Out of all the things in the world that could have reminded me of the new young adult dystopian sci-fi flick Paradise Hills; it wasn’t The Handmaid’s Tale, nor Verbinski’s A Cure for Wellness, or even the Oscar Nominated Turkish film Mustang for that matter. Out of anything that I could have associated with Alice Waddington’s debut feature, the one thing that specifically struck a chord in my memory was the Disney Channel original series Star Vs. The Forces of Evil.
Yes. I’m being serious. There’s a recurring gag in the series regarding the oppressive rule of magical realms against young woman, where rich kings and queens send their future heirs to St. Olga’s Reform School for Wayward Princesses. Similar to Nefcy’s vision, Waddington perfectly encapsulates the trouble with abhorrent outdated societal norms against women, by utilizing the analogy of a camp (a therapy island in this case), as means for both literal and symbolic oppression. Of course there isn’t a talking pony head, nor a quirky clumsy young Mexican boy named Marco in Paradise Hills; yet a similar enchanting experience is to be had.
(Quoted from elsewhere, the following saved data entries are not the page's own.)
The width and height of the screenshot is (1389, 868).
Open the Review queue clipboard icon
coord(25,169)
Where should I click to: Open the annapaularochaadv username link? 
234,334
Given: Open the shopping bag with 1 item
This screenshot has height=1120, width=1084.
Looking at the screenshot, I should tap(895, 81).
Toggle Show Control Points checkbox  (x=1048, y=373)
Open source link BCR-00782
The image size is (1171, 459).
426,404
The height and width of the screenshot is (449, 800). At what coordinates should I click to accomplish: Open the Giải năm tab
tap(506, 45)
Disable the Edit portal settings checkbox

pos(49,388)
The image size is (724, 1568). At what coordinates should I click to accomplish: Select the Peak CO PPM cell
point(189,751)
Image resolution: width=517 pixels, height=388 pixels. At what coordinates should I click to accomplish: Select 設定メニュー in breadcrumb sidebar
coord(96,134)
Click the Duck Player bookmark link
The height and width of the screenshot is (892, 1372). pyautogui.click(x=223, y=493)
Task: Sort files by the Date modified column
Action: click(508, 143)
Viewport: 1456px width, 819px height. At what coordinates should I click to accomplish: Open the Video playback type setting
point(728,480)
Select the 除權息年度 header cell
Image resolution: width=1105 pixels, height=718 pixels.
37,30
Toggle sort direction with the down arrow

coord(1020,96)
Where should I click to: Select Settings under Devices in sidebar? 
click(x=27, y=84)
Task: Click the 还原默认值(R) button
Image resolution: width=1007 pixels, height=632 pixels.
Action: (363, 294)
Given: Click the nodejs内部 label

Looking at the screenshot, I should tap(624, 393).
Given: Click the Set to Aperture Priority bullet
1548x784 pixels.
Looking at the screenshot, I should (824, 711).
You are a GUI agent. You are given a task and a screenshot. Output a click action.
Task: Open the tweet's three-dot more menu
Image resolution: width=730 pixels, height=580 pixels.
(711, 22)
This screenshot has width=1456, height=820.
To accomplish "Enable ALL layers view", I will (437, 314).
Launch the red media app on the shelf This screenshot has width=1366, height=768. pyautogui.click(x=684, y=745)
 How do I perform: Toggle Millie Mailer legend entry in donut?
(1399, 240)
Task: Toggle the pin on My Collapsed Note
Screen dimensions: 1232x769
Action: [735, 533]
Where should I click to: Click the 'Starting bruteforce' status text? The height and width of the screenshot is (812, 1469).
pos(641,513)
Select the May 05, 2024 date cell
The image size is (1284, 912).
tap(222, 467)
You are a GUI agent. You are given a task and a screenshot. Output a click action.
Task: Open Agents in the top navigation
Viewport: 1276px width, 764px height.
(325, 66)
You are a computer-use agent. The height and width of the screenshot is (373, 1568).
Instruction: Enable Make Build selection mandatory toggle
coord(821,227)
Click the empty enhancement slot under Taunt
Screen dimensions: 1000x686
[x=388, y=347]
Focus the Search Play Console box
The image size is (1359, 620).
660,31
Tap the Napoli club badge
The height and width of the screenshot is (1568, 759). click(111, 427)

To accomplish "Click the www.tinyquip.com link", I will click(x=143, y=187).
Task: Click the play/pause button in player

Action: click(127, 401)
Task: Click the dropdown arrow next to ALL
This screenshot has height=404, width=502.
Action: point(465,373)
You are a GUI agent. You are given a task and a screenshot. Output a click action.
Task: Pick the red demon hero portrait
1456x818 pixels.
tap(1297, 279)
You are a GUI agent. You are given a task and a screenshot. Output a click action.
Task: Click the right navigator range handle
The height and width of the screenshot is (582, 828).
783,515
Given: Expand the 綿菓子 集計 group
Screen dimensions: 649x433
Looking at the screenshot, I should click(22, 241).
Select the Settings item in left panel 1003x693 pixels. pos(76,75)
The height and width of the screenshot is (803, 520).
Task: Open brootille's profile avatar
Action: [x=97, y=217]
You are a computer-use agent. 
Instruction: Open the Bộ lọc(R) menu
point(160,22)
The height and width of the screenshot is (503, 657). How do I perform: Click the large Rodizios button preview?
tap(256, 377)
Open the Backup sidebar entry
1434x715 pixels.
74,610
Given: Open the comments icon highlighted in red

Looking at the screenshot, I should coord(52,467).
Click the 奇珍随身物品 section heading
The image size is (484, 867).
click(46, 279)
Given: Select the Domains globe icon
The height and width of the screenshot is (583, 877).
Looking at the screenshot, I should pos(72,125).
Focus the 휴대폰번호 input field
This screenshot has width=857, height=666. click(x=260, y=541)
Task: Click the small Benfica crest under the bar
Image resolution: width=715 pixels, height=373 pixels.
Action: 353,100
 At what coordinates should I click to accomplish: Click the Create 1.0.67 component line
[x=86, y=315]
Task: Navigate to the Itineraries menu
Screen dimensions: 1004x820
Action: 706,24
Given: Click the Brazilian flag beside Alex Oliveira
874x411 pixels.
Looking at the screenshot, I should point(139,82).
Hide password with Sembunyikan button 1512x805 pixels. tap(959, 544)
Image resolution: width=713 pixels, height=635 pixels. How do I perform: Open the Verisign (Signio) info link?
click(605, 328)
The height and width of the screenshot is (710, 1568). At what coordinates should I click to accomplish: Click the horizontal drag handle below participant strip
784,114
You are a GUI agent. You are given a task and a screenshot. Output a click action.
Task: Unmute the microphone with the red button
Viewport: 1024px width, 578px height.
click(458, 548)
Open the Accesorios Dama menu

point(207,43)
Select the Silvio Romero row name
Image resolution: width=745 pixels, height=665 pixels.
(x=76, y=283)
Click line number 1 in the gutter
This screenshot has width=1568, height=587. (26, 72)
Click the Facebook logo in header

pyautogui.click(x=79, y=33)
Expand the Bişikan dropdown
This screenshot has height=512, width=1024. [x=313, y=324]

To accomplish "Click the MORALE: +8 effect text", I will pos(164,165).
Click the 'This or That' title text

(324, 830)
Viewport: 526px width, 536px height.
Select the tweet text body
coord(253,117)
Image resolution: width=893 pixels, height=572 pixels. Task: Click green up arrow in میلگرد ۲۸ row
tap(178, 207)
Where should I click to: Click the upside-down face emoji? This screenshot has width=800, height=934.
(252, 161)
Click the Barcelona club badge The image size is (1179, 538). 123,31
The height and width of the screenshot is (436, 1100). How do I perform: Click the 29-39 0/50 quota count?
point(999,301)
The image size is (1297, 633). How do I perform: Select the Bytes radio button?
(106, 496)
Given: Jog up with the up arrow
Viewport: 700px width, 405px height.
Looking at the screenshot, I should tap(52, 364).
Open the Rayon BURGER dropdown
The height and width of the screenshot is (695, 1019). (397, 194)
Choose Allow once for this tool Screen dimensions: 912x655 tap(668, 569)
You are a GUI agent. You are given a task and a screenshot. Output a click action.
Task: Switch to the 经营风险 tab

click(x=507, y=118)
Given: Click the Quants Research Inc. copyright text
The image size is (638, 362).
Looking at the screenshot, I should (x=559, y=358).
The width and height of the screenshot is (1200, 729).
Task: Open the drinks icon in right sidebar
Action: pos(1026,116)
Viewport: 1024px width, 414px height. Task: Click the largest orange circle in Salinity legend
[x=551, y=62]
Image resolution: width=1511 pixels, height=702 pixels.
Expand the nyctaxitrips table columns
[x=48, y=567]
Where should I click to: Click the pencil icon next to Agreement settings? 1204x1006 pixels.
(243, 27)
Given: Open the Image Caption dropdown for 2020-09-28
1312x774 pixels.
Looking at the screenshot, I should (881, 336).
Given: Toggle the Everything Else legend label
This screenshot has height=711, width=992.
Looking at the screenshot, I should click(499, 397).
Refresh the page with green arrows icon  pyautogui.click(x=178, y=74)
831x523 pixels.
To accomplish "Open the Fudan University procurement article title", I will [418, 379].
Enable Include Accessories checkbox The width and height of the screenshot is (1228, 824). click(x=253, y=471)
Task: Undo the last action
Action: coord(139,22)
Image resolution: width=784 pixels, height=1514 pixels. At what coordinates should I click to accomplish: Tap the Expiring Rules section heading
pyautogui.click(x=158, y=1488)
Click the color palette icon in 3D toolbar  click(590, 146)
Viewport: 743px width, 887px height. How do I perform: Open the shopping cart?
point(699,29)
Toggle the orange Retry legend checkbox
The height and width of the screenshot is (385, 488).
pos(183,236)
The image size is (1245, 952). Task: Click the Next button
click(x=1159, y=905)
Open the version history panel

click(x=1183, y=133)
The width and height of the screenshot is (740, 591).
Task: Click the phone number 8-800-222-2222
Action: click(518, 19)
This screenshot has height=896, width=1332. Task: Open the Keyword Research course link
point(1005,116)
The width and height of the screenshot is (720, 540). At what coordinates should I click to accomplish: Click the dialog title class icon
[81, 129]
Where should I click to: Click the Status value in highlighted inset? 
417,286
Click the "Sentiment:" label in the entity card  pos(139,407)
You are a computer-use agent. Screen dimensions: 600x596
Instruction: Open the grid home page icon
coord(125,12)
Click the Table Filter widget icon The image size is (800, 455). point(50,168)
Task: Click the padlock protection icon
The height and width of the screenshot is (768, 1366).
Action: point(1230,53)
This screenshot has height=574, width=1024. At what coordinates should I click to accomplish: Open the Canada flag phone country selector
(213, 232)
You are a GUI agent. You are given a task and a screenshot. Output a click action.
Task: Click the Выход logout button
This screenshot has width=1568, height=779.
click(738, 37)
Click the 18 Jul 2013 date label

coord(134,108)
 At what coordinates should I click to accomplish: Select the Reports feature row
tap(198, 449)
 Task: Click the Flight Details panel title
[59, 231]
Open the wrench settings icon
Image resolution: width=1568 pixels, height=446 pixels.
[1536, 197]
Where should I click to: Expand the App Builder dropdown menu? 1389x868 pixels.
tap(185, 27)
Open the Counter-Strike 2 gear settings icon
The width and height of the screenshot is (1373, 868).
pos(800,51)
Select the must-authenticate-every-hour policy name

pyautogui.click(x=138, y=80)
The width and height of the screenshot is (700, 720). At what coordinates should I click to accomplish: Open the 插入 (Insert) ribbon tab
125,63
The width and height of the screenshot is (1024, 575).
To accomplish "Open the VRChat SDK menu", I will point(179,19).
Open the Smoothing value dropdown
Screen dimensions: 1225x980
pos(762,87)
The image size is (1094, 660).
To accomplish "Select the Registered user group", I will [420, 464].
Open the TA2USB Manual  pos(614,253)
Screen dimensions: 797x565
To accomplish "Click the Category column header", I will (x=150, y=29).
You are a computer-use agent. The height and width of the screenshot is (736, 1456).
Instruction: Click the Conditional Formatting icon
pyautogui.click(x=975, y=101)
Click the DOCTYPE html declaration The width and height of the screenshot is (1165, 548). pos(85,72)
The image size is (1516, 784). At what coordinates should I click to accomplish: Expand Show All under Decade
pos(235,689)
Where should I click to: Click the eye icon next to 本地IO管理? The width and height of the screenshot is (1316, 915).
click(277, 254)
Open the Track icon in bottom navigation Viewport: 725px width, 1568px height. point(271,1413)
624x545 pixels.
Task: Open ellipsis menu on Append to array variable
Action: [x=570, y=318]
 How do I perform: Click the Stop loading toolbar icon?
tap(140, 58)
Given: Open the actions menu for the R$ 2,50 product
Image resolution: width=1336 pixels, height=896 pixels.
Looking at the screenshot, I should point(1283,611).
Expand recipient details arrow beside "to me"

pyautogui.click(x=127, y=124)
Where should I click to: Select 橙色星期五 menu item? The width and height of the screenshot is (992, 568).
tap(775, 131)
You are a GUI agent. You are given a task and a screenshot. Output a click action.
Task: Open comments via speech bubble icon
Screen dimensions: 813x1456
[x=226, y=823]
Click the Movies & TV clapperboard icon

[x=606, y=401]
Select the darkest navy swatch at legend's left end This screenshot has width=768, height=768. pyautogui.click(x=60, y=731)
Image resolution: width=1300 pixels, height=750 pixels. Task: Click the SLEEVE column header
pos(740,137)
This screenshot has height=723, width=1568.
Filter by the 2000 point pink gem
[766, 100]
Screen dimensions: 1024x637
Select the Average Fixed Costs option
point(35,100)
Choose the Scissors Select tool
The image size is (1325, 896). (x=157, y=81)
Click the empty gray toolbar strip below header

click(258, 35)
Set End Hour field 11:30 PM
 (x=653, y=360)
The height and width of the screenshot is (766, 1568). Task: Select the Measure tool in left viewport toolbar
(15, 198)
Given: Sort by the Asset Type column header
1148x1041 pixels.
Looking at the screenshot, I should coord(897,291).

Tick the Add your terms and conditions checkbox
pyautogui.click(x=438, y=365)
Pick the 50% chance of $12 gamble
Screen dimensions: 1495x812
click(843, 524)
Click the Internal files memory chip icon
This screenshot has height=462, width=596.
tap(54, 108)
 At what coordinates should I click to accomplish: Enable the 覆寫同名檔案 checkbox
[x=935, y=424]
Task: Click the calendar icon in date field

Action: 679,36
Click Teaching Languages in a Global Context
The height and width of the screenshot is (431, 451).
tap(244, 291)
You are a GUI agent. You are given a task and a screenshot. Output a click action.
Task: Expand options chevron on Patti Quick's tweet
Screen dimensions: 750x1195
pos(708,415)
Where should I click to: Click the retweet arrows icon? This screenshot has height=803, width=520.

Richly constructed from numerous fashion and architecture influences, with similarities reminiscing from famous locations such as the Golden Gate Park and the Alhambra; Waddington’s eye for the visually pleasing and narratively relevant is a reassured talent that has been previously established since her 2015 short film Disco Inferno. Shot in Catalunya and the Canary Islands, the sheer implied claustrophobia and suspense which comes from the film’s narrative, makes for a genuinely beguiling experience. From the gothic/medieval costumes worn by the cast, and the surrounding vibrant floral decor that consumes the world of Paradise Hills, there’s plenty of speculative talent to look forward too, from this up-and-coming director.
It’s astounding what you can accomplish with a budget of under 10 Million. Even when Paradise Hills ultimately clashes against DeLeeuw’s at times clumsy dialogue, where the realism and world building of Waddington’s universe almost feels tattered by execution casualties; the disturbed fairy tale narrative gracefully makes up for some of the film’s clumsy mistakes in communication. Bringing an enlightening riveting commentary on the lower class forcing to replicate the actions of the rich; ended up becoming a product more socially relevant than one can imagine.
Especially when looking back on the elements of reincorporation, such as the idea of milk (a product that is frequently associated with women and childbirth) being used as a weapon against our heroines, the perspective of celebrities being oppressed from the general public for their own real intentions of self-identity and sexuality, and trafficking used as means for common ground for both the higher and lower class; all add so much to this methodical beautiful world. Even when the occasional eyebrow is raised from the nonsensical villain and her motivations, and the weak central performance delivered by Emma Roberts (that should have honestly been given to her superior co-star Awkwafina, who managed to bring plenty of heart and angst to her role); it’s the small details that make Paradise Hills worth watching.
Campy, yet surprisingly heartfelt and meaningful, Alice Waddington’s feature debut is an uproarious, twisty, feminist vacation trap that will be forever be engraved in the minds of teens and young adults everywhere; that may or may not aspire new artists to come out of the shadow and to express their own artistic individuality. Any film that can do this magical feat, should be labeled as a win in my book!
Paradise Hills screened at this year’s Fantasia Film Festival. The film will hit select cinemas and VOD on November 1st.